* [DIRECTION]:
Reproduce the rows word for word from the very first one through the line containing "Looking at the", and leave the pictures out of your copy.

* [GIVEN ENTRIES]:

= = = = =

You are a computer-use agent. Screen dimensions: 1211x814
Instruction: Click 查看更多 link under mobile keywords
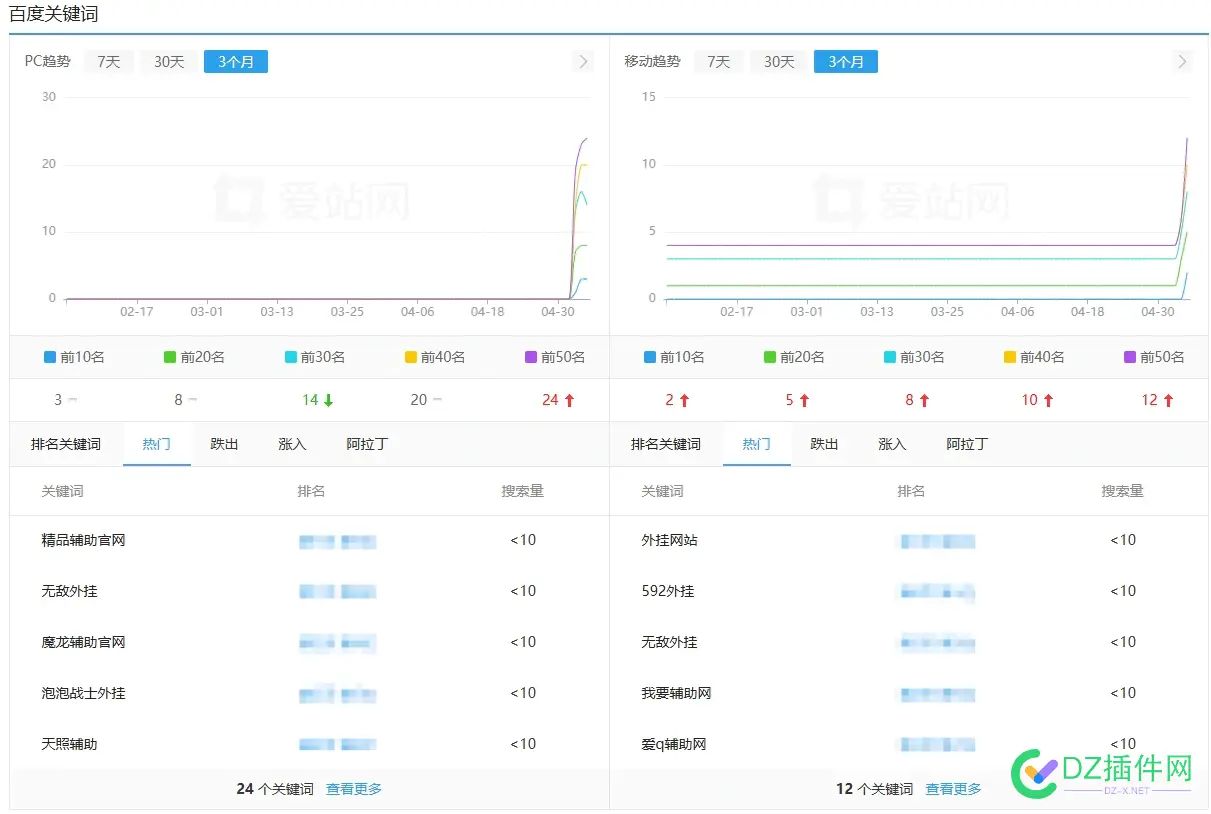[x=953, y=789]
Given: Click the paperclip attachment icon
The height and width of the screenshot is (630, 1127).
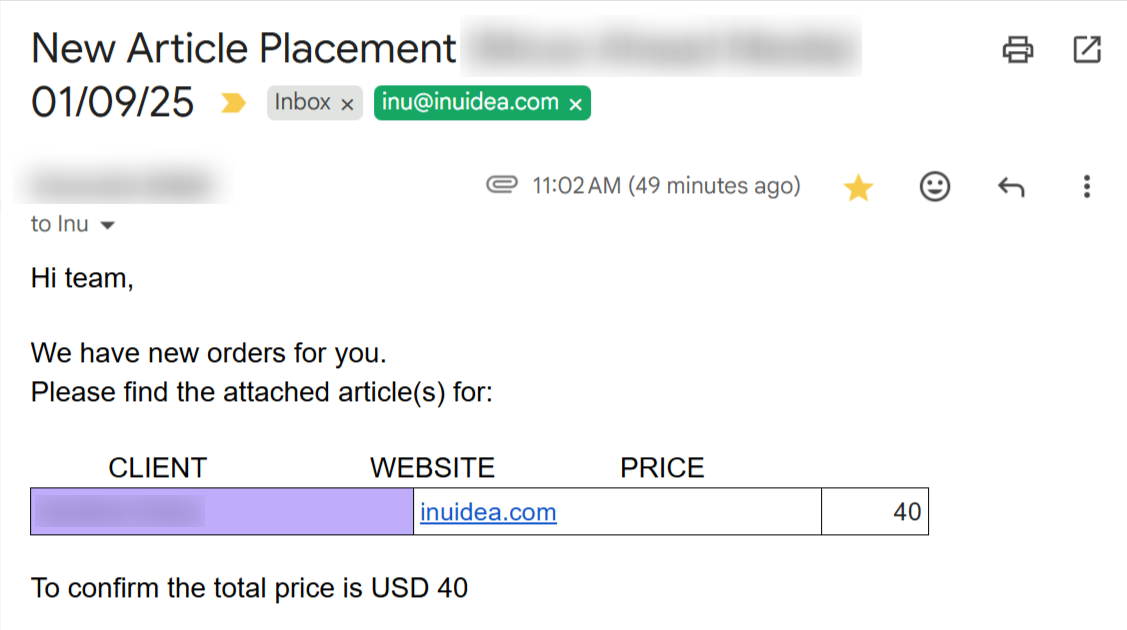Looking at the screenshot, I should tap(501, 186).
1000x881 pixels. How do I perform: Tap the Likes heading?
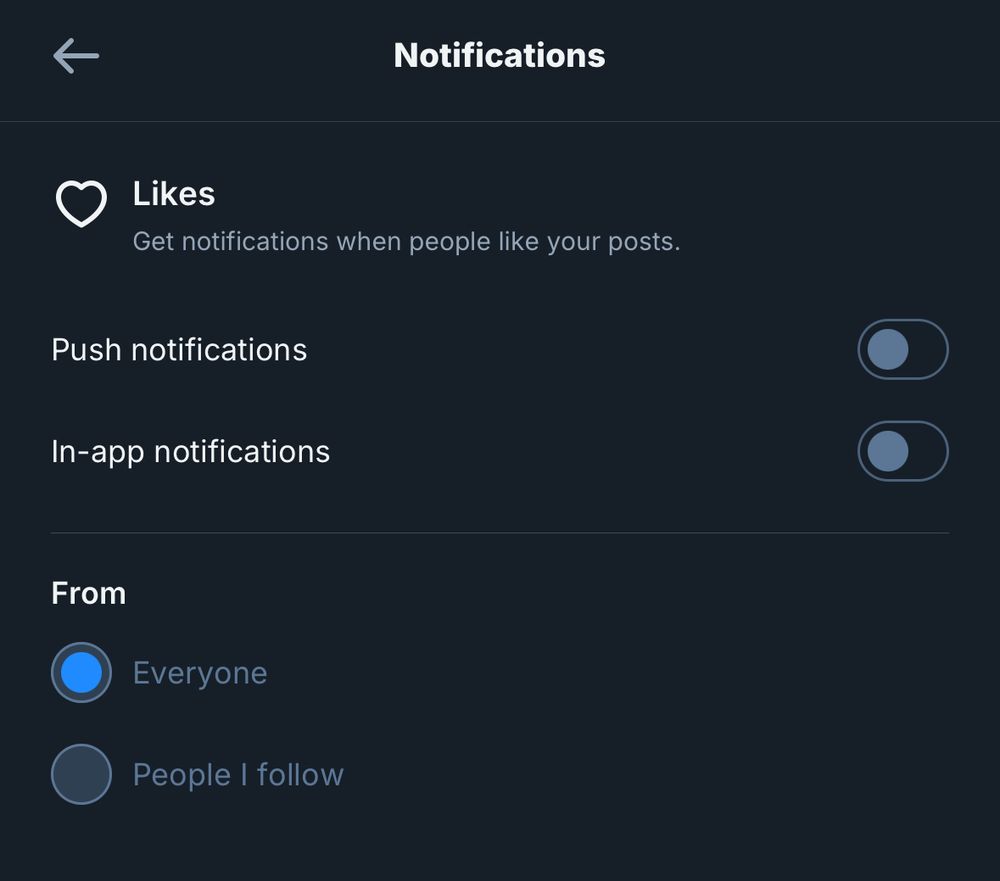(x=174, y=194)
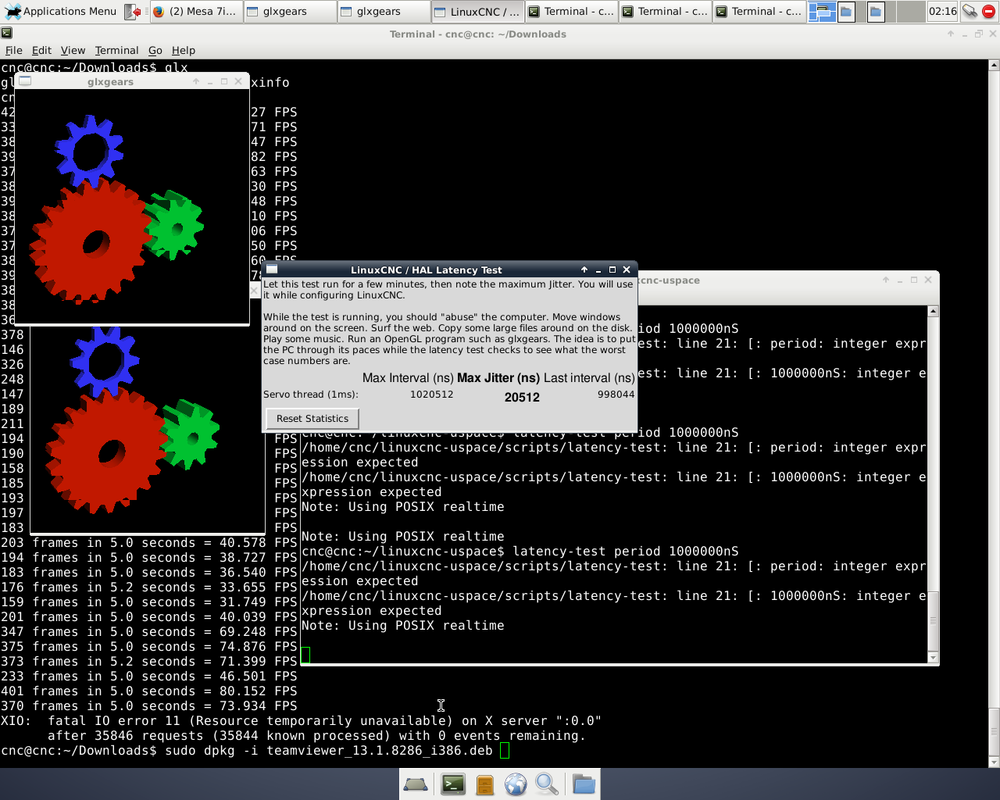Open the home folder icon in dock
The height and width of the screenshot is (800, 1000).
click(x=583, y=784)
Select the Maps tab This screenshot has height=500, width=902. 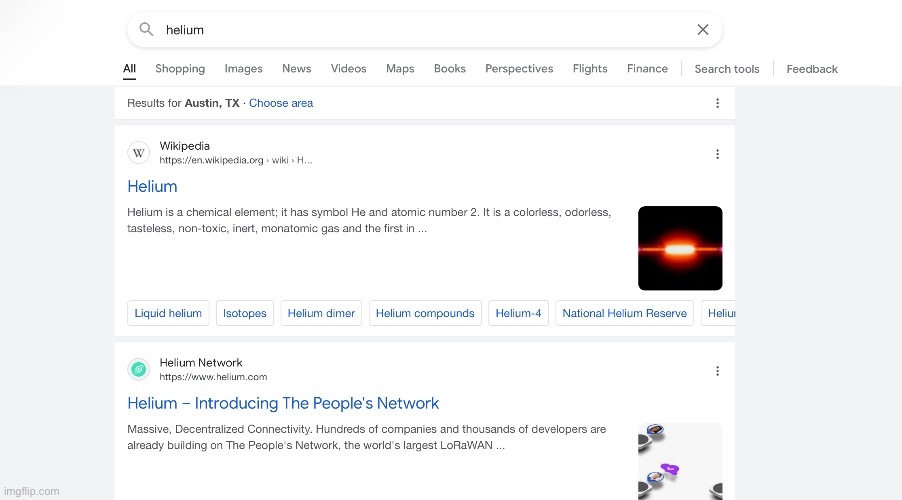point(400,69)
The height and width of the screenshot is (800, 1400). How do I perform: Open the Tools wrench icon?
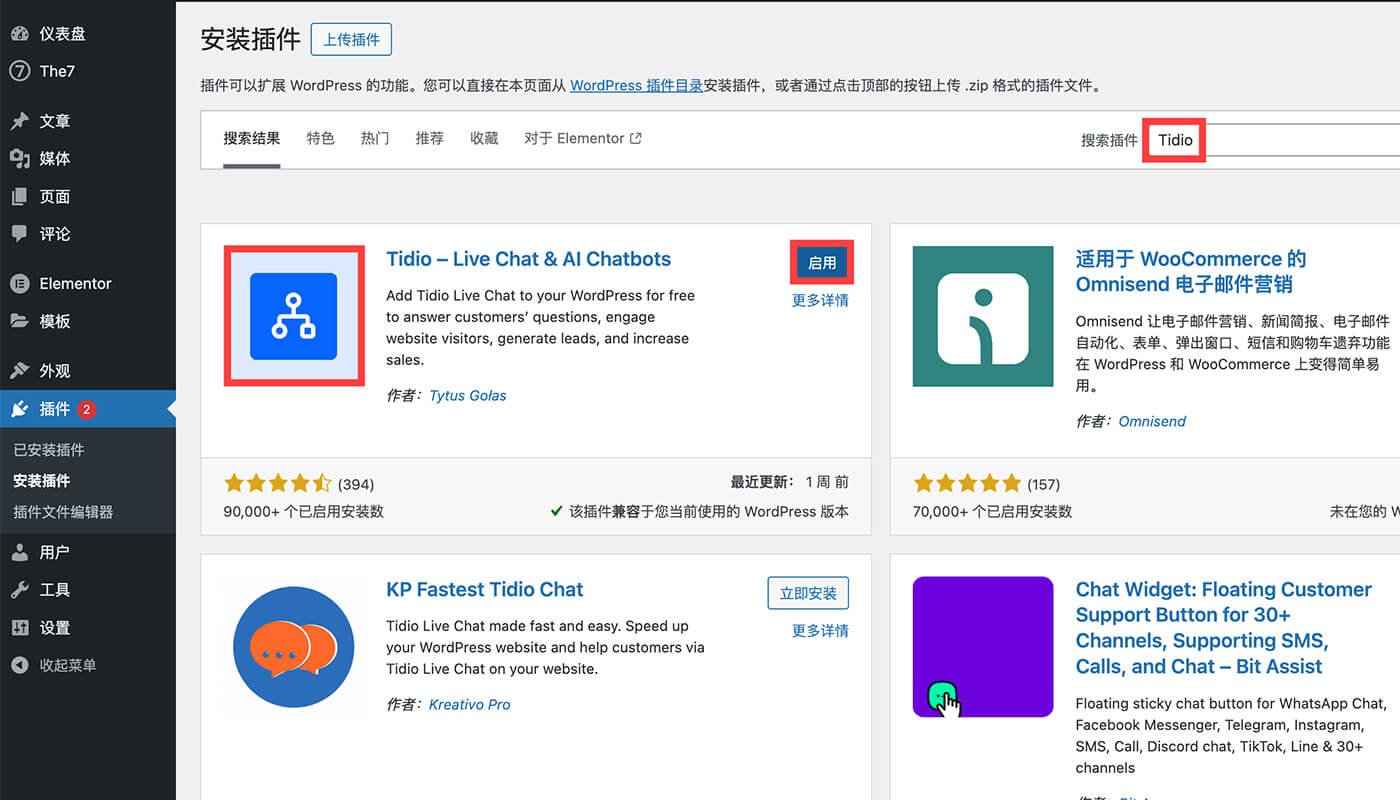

= = = = =

* [REPLY]:
You are a computer-use agent. Screen dimensions: 1211x814
Instruction: Click 查看更多 link under mobile keywords
[x=953, y=789]
Given: Click the paperclip attachment icon
The height and width of the screenshot is (630, 1127).
Looking at the screenshot, I should tap(501, 186).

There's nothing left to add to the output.